**Problem requirements:**
Word for word, repeat all of the entries below.
─── Stored data
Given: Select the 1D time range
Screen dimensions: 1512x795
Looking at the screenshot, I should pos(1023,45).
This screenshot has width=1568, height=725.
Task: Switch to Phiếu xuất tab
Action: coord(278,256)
──────
**Response to this exercise:**
Given: Select the 1D time range
Screen dimensions: 1512x795
Looking at the screenshot, I should pos(1023,45).
This screenshot has width=1568, height=725.
Task: Switch to Phiếu xuất tab
Action: coord(278,256)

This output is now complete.